Sánchez nos vende un argumentario populista propio de un debate de instituto: la doctrina de que se puede pertenecer a la OTAN sin cumplir con sus acuerdos, que se puede exigir protección sin aportar recursos, que se puede hablar de paz ignorando la guerra. Pero la OTAN no es una ONG: es un pacto de defensa mutua, que se sostiene en la confianza, no en la retórica. Si hablamos de confianza, España ha dejado de ser un socio fiable para la Alianza.

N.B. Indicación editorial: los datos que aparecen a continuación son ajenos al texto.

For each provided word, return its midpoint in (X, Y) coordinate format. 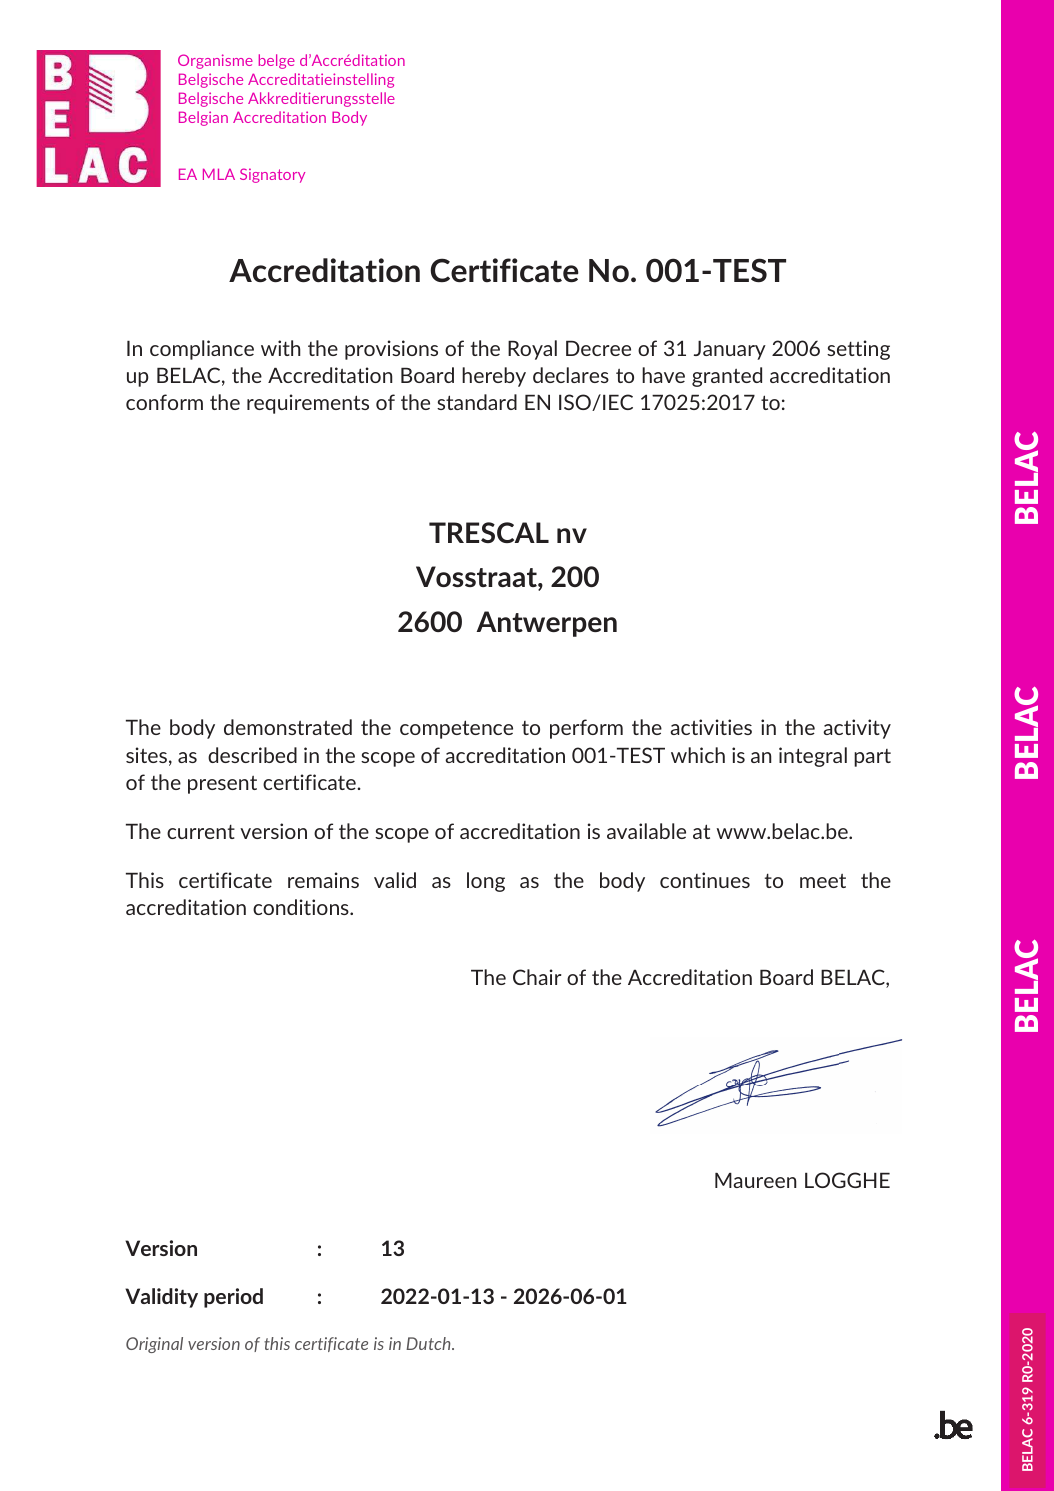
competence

Ni cumple sus compromisos presupuestarios, ni mantiene una política exterior coherente, ni garantiza claridad frente a Rusia o China.

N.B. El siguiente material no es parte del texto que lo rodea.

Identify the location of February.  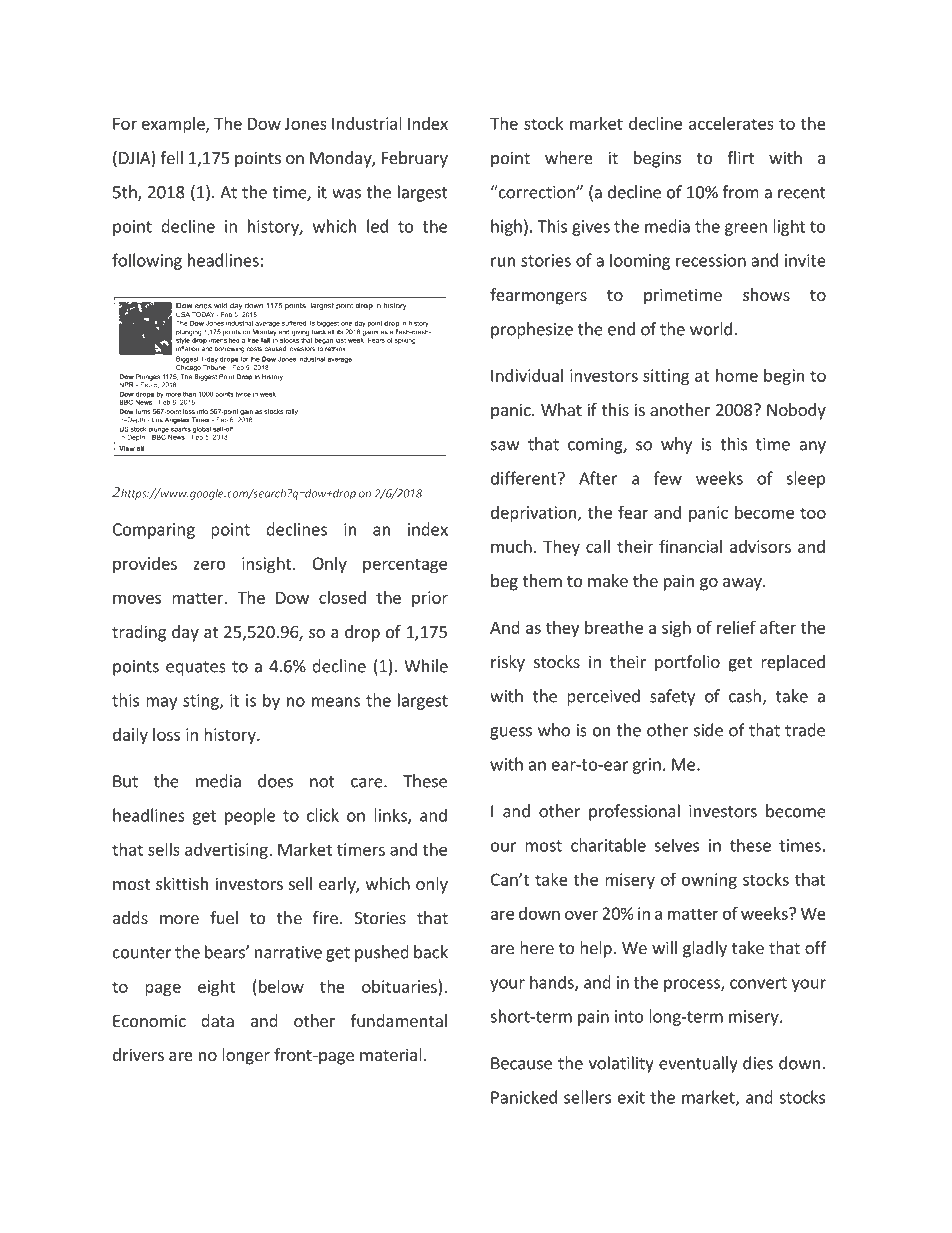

Mientras Alemania y Francia se rearman, los países bálticos se atrincheran, Italia se alinea con los intereses atlánticos, Sánchez ha intentado usar la OTAN para erigirse como líder planetario de la izquierda y resolver sus problemas por la corrupción y el desgobierno en España. Hace en La Haya exactamente lo mismo que aquí: juega a la división y a presentarse como la única opción, en España contra la derecha, en Europa contra el militarismo de Trump. Nos miente: el problema de Europa no es el militarismo de Trump, sino su absoluta imprevisibilidad. El presidente USA actúa como si quisiera abandonar la defensa de Europa (en realidad lo que pretende es dejar de pagarla), y es Europa la que reacciona –como un solo hombre, con la excepción de Sánchez– buscando una salida conjunta. En política internacional, apartarse es el mejor camino para esa irrelevancia que ayer obligó a Sánchez a esconderse de los focos. Él, que no hace tanto, se postulaba como secretario general de la OTAN.
La alternativa no era tan complicada: habría bastado con que el presidente asumiera proteger el lugar de España en el mundo y no su relato. Que en vez de hacer campaña local, hiciera política exterior. Que diera prioridad al consenso europeo frente al aplauso de sus socios y apoyos. Que entendiera que el liderazgo no se finge con eslóganes, se construye con decisiones decentes. La última vileza –este hombre jamás da la cara– es culpar al Ejército español, ampararse en informes militares inexistentes para justificar su genial propuesta de conseguir con menos de la mitad del gasto lo que al resto les costará más del doble.
Para Sánchez, la política exterior es solo un escenario más en su teatro de autocomplacencia. No le importa lo que se decide en la OTAN, sino cómo lo cuenta su Telediario. No le preocupa la seguridad del país, sino la permanencia de su personaje en el poder. Un personaje que ha demostrado que ya no tiene aliados internacionales. Su consuelo es que le queda aún el CIS de Tezanos, que –sin duda– también en esto le dará la razón.